Clonus, presented behaviorally as rhythmic distal joint oscillation, is a common pathology that occurs secondary to spinal cord injury (SCI) and other neurological disabilities. There are two predominant theories as to the underlying mechanism of clonus. The prevailing one is that clonus results from recurrent activation of stretch reflexes. An alternative hypothesis is that clonus results from the action of a central oscillator. We present evidence that the mechanism underlying clonus in individuals with SCI is not solely related to muscle stretch. We studied electromyography (EMG) of the soleus (SOL), medial gastrocnemius (MG), tibialis anterior (TA), medial and lateral hamstrings, vastus medialis, vastus lateralis, and rectus femoris from subjects with clinically complete and clinically incomplete SCI during stretch-induced ankle clonus, stepping, and non-weight-bearing standing. Clonic EMG of the SOL, MG, and TA occurred synchronously and were not consistently related to muscle-tendon stretch in any of the conditions studied.

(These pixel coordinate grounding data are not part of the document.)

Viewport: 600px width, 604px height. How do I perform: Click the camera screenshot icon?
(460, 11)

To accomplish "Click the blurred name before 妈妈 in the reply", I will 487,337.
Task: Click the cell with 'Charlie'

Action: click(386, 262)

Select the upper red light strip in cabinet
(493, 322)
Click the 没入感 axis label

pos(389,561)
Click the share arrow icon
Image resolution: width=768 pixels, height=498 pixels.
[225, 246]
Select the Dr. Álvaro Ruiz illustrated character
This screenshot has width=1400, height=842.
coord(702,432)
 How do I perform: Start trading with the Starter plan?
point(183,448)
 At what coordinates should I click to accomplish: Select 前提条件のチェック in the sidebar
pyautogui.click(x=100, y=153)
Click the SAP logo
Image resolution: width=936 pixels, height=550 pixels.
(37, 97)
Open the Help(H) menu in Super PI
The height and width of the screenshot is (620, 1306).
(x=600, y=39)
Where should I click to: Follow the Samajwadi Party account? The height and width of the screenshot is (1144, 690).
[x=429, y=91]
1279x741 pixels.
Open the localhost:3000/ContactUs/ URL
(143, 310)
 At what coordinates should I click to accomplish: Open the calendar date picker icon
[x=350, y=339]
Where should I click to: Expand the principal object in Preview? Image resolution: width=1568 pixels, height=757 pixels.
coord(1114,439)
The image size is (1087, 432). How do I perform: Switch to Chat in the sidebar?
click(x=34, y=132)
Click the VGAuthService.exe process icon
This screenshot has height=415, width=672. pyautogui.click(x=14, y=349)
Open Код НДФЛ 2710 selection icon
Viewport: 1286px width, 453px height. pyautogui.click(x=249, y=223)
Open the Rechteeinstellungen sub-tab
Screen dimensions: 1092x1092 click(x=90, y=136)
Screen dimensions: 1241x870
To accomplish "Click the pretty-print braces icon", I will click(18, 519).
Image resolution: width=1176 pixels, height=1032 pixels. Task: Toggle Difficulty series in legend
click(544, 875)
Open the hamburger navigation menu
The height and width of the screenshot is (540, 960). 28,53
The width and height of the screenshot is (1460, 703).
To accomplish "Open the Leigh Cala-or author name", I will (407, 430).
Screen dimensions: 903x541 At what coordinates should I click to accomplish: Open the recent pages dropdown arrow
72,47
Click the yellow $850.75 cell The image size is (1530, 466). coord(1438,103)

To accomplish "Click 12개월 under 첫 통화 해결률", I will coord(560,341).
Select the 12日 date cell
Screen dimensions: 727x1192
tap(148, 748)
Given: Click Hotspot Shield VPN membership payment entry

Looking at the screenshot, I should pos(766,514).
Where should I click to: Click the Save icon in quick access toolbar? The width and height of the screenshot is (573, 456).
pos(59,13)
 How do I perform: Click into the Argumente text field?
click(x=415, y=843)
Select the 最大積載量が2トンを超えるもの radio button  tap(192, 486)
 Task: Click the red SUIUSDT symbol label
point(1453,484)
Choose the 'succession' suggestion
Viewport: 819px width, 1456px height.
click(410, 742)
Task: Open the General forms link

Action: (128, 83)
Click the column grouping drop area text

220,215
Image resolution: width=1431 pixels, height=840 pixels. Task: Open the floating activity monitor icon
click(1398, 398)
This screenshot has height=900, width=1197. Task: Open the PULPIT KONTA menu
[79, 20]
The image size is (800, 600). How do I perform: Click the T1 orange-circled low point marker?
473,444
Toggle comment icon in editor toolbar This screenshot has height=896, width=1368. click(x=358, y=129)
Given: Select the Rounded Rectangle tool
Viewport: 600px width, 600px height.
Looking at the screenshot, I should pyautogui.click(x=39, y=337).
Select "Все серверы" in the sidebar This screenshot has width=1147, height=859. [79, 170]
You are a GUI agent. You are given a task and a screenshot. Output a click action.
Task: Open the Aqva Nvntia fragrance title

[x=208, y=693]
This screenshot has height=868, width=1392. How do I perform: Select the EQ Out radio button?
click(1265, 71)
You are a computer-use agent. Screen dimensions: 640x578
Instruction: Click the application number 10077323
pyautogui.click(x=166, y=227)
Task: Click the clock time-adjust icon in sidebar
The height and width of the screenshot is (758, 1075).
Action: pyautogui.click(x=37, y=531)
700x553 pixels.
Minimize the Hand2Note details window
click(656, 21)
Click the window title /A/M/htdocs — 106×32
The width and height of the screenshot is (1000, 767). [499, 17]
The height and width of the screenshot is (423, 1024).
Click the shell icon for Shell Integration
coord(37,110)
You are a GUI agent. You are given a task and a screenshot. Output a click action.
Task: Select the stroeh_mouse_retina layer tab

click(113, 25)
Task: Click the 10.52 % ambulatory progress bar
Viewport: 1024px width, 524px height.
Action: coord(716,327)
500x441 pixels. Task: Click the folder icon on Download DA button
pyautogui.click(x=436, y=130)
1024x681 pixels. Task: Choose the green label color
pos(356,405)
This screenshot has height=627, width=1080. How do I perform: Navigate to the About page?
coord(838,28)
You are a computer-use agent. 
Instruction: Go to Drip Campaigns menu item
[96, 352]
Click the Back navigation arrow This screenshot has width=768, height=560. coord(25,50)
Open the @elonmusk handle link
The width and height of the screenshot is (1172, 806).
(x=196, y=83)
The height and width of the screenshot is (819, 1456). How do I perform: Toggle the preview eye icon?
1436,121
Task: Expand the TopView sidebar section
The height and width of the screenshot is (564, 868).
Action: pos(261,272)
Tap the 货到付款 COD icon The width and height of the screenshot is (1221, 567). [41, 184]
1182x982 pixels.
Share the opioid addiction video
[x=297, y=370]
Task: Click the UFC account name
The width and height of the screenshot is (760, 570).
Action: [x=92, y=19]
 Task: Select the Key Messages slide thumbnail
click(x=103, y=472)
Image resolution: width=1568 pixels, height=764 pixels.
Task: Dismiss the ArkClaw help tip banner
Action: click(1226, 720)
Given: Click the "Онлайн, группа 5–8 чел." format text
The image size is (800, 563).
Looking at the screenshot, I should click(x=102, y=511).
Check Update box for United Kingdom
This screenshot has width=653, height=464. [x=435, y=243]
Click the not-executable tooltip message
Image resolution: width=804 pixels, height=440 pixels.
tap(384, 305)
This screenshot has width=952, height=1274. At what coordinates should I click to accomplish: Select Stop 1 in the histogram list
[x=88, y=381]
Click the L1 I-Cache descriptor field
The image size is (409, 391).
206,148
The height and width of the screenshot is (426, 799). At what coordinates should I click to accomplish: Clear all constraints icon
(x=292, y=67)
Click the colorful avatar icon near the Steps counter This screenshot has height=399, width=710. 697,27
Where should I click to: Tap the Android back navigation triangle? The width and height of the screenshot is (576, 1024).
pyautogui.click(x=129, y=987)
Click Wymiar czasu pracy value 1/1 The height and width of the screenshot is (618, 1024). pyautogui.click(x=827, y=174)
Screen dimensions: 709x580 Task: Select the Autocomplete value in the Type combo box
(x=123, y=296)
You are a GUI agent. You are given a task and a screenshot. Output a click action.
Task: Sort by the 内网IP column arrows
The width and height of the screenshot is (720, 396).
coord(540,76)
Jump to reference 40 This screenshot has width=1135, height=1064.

Further, EMG activity during stretch-induced ankle clonus, stepping, and non-weight-bearing standing had similar burst frequency, burst duration, silent period duration, and coactivation among muscles, indicating that clonic EMG patterns occurred over a wide range of kinematic and kinetic conditions, and thus proprioceptive inputs. These results suggest that the repetitive clonic bursts could not be attributable solely to immediate afferent feedback such as recurrent muscle stretch. However, these results support the theory that the interaction of central mechanisms and peripheral events may be responsible for clonus.